GOAL OF THE EXERCISE: Can you pick up the mailing-list reply about WebCrypto certificate enumeration and continue it from its last sentence?

TEXT:
Re: Will the WebCrypto API allow discovery/enumeration of certificates?

Billy,

I'm a bit surprised that you mentioned your countries CA, but then don't
see the privacy implications. I'm not familiar with Costa Rica's eID
scheme, but under much of the eIDAS regulation in the EU, the certificates
contain a variety of uniquely-identifying PII, such as the users name,
their government-assigned ID, and, in some cases, biometric or photographic
identifiers.

That's simply unacceptable to expose to an arbitrary webpage without
permissions, and we should strive for APIs that function without
permissions, as permissions are a usability pox upon users.

Even if we accepted that users are willing to identify themselves to
websites in undeniable ways, you end up with a tremendously dangerous
security model. In your document signing case, you may have a document
signing application at hermes-soft.com/signing. However, if
evilhacker.example.com/muahaha was able to get access to your private key
(using the exact same mechanisms that hermes-soft.com/signing), then
evilhacker.example.com could cause your smart card to generate signatures
that the user hadn't authorized.

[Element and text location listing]
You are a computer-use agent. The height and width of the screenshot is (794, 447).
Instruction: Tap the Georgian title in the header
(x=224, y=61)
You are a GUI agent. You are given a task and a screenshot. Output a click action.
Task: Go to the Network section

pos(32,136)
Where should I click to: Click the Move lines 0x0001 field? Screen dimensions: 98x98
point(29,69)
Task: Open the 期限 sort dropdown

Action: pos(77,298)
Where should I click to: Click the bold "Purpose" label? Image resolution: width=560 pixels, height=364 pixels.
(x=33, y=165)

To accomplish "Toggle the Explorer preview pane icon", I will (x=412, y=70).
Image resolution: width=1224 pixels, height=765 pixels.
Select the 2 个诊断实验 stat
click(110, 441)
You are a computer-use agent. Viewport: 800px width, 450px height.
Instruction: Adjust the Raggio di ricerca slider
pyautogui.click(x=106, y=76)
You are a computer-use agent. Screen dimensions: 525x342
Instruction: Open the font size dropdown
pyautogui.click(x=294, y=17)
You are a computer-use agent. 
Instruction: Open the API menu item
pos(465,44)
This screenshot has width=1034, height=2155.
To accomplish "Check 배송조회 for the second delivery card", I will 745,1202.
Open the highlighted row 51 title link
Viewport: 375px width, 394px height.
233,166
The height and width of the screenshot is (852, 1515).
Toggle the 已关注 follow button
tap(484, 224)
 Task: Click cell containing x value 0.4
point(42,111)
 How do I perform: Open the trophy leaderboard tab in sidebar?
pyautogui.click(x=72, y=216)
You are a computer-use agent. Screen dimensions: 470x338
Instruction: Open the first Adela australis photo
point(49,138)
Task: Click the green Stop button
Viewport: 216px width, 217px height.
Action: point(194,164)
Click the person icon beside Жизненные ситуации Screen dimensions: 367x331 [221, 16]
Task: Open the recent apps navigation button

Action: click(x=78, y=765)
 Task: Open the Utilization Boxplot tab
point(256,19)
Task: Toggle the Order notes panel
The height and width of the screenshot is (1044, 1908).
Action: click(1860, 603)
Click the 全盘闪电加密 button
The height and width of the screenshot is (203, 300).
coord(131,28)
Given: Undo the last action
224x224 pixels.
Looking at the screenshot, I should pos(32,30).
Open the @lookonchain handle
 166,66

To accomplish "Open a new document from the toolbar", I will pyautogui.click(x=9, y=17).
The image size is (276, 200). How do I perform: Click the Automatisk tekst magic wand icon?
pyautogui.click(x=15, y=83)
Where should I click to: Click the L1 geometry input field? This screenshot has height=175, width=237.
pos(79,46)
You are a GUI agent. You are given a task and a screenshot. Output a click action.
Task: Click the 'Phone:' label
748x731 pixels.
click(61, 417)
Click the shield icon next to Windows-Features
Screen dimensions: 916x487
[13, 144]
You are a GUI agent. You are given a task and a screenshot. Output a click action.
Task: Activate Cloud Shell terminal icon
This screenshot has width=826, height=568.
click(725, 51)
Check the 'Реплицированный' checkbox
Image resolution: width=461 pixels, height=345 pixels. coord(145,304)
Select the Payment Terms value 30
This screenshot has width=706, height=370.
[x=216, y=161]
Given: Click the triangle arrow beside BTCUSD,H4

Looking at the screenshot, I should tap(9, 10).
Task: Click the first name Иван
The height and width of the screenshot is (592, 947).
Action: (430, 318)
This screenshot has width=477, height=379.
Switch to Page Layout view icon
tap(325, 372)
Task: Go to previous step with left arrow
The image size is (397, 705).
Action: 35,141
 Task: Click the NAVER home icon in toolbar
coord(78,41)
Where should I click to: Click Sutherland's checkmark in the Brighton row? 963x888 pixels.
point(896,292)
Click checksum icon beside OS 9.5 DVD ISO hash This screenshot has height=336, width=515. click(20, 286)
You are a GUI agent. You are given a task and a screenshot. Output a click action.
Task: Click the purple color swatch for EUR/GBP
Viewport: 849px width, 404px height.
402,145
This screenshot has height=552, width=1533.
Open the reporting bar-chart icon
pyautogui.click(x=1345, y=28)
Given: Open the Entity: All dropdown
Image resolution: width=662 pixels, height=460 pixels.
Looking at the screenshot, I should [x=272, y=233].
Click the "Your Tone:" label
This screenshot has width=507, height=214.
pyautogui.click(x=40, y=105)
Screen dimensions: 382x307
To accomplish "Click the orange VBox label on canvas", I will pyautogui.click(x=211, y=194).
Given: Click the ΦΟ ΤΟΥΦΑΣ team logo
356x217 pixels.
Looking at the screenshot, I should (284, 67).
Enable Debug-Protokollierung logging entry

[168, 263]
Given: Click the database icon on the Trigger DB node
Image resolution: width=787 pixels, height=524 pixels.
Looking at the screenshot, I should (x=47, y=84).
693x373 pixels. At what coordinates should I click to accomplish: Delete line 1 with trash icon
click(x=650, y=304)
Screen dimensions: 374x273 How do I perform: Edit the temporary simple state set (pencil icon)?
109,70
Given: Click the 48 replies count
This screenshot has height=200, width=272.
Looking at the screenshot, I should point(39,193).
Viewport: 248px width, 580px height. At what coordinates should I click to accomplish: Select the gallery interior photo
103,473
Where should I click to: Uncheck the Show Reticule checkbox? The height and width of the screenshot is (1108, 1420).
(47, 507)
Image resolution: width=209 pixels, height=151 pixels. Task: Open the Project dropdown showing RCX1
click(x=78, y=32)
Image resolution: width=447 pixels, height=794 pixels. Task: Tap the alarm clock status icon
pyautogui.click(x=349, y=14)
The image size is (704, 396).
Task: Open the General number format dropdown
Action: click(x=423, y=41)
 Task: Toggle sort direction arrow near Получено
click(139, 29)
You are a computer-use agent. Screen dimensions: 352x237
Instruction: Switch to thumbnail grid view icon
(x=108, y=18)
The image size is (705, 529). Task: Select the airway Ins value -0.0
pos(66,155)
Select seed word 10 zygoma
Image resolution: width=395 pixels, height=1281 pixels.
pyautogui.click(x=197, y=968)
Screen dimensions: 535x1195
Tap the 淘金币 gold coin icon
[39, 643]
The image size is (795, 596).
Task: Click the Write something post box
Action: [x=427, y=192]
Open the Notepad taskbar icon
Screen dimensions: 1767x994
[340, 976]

ANSWER FOR THIS EXERCISE:
The PIN prompt is simply not a security mechanism, and it should hopefully
be clear the various ways in which evilhacker.example.com could make you
think the prompt is coming from hermes-soft.com/signing (via timing
attacks) when it's actually coming from evilhacker.example.com. Even if the
prompt included the URL, there's huge phishing opportunities.

Hopefully this makes it a bit more explicit the deep concerns with the
security and why there isn't really a path forward for such keys,
especially when alternative, modern systems exist.

On Wed, Jun 24, 2015 at 3:48 PM, Billy Simon Chaves <b.simon@hermes-soft.com
> wrote:

>
>
>
> Hello Ryan,
>
> It is not obvious to me the privacy or security reasons why a web
> application should not be able to enumerate trusted roots and client
> certificates in the user certificate store. The whole point of a digital
> certificate is that it is public. Can you elaborate on those reasons?
>
> Regarding security and privacy to me it is more concerning that web crypto
> only works with private keys stored in the browser store, and doesn’t allow
> me to use private keys stored in secure devices, like physical tokens.
>
> For instance my application needs to be able to sign documents and
> transactions, (something like web crypto scenario "2.4 document signing")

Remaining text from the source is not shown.